Can Uzunallı, solo üretimlerinde bile “birlikte olma” hâlini merkeze alıyor; projelerini ekip uyumuyla büyütüyor. Son çalışması “Tiburon Sessions” vesilesiyle kendisi ve ekibiyle konuştuk.
Can Uzunallı, Emre Ercan, Onur Ağar ve Fatih Gökyüzü ile sohbetimizi keyifle okumanızı dileriz.
CAN UZUNALLI:
İçimize işleyen bir vuruculukla net bir anlatım taşıyan şarkı sözlerinizin ardındaki yazı dili nasıl şekilleniyor? Bu ifade biçimini belirleyen temel kaynaklar veya kırılma anlarını sizden öğrenebilir miyiz?
Belki de bu işin özü, bazen sustuklarını, bazen çığlıklarını duyurmak. Sokakta ağlayan biri, haberlerde duyduğun bir cümle, yakınının acısı, değer verdiğinin sıkışmışlığı, muktedirin baskısı… Hepsi zamanla birikiyor ve konuşmak istiyorsun. Bir çeşit iletişim tercihi sanırım.

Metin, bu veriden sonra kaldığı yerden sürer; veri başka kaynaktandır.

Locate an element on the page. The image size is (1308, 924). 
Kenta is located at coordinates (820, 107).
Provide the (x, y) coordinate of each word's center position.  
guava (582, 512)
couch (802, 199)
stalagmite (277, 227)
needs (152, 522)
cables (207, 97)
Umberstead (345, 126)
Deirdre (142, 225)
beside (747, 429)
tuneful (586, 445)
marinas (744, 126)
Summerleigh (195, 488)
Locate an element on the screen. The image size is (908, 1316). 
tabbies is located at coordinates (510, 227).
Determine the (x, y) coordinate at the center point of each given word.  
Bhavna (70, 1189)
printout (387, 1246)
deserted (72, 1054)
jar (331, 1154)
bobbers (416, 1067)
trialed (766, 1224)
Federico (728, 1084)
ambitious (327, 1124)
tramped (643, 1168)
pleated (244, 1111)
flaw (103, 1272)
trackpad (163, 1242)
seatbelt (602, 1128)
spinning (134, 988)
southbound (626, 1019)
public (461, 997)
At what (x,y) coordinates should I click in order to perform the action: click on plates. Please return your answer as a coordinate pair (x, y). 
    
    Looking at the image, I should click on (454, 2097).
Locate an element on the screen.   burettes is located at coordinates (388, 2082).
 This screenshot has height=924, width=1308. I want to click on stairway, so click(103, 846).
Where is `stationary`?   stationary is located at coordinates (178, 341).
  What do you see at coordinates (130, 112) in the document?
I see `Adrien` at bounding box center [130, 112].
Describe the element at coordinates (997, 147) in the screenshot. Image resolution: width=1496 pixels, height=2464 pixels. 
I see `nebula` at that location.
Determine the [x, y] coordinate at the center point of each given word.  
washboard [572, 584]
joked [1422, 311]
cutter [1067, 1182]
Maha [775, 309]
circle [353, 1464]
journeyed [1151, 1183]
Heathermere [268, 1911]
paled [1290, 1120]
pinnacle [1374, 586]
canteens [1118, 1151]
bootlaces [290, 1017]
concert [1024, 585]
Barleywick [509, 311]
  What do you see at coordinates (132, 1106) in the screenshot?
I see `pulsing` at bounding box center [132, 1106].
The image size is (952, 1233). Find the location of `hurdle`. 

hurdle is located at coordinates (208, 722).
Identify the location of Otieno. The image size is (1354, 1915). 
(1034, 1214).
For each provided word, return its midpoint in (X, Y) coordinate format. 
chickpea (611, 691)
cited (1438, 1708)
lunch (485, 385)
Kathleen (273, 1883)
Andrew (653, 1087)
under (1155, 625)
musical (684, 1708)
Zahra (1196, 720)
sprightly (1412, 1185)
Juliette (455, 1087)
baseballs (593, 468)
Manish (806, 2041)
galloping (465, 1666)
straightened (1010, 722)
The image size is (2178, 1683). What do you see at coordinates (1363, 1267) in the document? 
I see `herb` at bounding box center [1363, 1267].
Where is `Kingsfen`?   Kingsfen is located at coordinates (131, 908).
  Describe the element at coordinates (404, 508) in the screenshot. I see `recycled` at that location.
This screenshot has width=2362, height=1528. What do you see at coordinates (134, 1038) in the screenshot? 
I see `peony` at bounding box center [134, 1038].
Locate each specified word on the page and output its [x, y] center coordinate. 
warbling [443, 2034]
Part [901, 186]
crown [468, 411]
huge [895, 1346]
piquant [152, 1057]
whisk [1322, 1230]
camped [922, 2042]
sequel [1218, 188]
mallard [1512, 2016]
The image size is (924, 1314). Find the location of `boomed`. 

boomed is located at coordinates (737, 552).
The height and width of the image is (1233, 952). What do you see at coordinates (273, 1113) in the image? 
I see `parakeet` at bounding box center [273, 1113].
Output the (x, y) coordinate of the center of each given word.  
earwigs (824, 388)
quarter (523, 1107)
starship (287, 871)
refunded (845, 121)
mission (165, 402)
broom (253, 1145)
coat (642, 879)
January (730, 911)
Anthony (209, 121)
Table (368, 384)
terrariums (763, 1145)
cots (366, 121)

Yazı dilim, belirli bir teknikten ziyade duygunun kendisinden oluşuyor. En azından şimdiye dek böyle oldu. Ne zaman bir şarkı yazacak olsam, bir sıkışma başlar. Kelimeler kıvranır. Çoğu zaman yazmaya başlamadan önce bile nasıl anlatacağımı bilmem, ama o sıkışmanın içinde mutlaka bir isyan, bir gözyaşı, bazen de bir gülümseme vardır. Yani, kelimeleri seçerken estetikten çok dürüstlüğü öncelerim. Yaşam zaten uçuşan kelimelerle dolu. Yerlerini bulduklarında bazen bir şiir, bazen bir şarkı oluyorlar.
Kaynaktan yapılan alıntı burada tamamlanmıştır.